┌──

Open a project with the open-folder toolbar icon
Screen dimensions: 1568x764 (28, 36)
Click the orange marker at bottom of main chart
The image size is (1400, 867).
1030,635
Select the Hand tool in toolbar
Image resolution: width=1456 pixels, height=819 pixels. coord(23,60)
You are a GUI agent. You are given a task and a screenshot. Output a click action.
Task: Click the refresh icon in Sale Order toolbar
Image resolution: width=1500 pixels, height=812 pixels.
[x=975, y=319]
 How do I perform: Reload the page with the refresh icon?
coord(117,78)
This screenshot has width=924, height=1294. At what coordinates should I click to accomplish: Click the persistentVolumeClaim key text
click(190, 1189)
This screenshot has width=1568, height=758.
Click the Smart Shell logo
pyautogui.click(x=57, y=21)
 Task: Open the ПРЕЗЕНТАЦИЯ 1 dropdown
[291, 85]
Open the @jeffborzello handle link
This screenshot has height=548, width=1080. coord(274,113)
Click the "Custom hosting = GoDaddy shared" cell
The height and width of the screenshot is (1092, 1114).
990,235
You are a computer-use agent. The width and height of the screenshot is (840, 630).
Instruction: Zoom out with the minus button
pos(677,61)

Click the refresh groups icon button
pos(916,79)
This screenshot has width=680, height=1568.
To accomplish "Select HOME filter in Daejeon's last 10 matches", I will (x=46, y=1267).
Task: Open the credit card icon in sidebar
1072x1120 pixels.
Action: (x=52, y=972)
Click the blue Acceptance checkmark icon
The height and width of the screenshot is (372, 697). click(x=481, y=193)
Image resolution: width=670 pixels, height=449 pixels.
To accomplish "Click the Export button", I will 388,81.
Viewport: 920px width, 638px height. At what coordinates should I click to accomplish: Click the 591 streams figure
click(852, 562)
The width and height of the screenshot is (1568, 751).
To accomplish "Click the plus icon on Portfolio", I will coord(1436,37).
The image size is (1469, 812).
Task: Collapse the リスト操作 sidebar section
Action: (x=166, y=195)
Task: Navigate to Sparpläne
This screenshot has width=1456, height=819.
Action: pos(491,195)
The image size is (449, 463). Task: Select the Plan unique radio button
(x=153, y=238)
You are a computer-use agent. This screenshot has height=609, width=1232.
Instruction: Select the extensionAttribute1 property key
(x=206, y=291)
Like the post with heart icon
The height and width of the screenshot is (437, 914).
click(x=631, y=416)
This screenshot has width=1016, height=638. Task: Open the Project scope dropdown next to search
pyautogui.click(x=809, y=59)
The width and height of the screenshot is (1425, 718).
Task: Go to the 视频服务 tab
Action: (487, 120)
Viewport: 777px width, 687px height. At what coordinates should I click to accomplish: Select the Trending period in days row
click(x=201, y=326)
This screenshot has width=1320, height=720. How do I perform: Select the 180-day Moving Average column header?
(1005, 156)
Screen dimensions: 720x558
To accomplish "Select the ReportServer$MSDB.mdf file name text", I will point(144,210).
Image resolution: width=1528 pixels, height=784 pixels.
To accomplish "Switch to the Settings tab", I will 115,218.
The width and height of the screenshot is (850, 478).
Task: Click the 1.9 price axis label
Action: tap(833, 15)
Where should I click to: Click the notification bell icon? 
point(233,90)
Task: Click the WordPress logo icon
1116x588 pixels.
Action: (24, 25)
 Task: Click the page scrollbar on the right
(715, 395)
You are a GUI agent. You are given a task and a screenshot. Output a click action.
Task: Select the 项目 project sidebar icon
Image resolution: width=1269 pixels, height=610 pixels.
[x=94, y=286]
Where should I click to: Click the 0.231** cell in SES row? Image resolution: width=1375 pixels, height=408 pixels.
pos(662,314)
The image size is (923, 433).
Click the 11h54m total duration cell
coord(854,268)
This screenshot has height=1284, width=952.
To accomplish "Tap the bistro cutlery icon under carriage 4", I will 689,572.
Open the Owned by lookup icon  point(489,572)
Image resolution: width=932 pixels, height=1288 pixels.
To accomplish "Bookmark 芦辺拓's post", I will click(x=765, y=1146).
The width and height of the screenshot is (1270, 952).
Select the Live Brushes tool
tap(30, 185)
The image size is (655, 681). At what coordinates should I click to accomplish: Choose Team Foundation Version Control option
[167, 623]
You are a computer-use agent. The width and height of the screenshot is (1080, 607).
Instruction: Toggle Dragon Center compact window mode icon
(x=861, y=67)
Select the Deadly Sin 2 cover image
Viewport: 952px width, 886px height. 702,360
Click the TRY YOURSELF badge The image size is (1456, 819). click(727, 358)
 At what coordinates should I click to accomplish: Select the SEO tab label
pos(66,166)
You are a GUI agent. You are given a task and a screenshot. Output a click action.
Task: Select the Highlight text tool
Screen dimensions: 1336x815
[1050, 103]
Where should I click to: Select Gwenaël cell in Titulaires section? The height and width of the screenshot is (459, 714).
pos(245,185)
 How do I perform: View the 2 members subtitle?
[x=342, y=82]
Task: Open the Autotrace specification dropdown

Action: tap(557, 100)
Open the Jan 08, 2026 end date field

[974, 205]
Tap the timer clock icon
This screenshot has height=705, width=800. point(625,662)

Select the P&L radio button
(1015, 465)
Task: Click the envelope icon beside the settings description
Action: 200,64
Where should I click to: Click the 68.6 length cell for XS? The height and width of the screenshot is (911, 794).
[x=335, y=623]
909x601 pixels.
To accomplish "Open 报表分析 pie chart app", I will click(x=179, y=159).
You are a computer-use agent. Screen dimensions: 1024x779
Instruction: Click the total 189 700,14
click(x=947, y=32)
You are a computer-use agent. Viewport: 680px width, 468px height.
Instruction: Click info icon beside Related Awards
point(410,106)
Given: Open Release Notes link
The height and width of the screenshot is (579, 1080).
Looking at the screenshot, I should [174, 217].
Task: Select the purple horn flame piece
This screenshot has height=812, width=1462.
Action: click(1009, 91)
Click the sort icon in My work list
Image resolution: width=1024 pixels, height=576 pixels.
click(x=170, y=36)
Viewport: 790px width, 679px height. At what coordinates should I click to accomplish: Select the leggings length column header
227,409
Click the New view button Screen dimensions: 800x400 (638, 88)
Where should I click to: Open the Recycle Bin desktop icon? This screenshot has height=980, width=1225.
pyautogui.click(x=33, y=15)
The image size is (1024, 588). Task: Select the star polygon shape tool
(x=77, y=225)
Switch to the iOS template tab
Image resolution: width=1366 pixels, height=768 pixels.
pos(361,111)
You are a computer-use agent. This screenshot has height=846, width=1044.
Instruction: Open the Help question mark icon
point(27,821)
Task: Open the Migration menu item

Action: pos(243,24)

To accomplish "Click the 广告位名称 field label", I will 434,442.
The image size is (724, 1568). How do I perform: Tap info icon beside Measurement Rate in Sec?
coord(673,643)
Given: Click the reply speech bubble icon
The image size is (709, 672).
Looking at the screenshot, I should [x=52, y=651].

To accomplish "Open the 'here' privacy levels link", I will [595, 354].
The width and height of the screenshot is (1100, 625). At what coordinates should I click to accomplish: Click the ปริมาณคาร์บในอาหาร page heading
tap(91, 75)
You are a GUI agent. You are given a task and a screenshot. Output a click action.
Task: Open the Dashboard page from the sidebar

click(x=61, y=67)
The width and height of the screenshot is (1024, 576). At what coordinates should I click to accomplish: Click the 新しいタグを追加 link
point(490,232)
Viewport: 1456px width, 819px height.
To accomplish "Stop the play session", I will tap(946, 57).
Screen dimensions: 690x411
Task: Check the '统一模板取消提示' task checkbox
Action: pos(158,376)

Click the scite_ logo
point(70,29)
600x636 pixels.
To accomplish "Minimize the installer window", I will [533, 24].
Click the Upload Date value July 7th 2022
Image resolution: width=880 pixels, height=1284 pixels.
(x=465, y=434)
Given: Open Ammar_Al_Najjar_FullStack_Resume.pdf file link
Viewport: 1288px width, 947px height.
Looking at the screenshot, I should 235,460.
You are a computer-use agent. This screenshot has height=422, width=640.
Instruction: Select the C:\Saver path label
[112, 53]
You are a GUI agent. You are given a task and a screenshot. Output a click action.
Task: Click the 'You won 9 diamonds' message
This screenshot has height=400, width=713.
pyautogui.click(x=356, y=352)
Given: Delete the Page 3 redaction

└──

| Problem to solve |
Copy out the rows above, starting at the line that contains "Open the Owned" and ending at the line that contains "(x=861, y=67)", with both of those lines included.

| Answer to this problem |
Open the Owned by lookup icon  point(489,572)
Image resolution: width=932 pixels, height=1288 pixels.
To accomplish "Bookmark 芦辺拓's post", I will click(x=765, y=1146).
The width and height of the screenshot is (1270, 952).
Select the Live Brushes tool
tap(30, 185)
The image size is (655, 681). At what coordinates should I click to accomplish: Choose Team Foundation Version Control option
[167, 623]
You are a computer-use agent. The width and height of the screenshot is (1080, 607).
Instruction: Toggle Dragon Center compact window mode icon
(x=861, y=67)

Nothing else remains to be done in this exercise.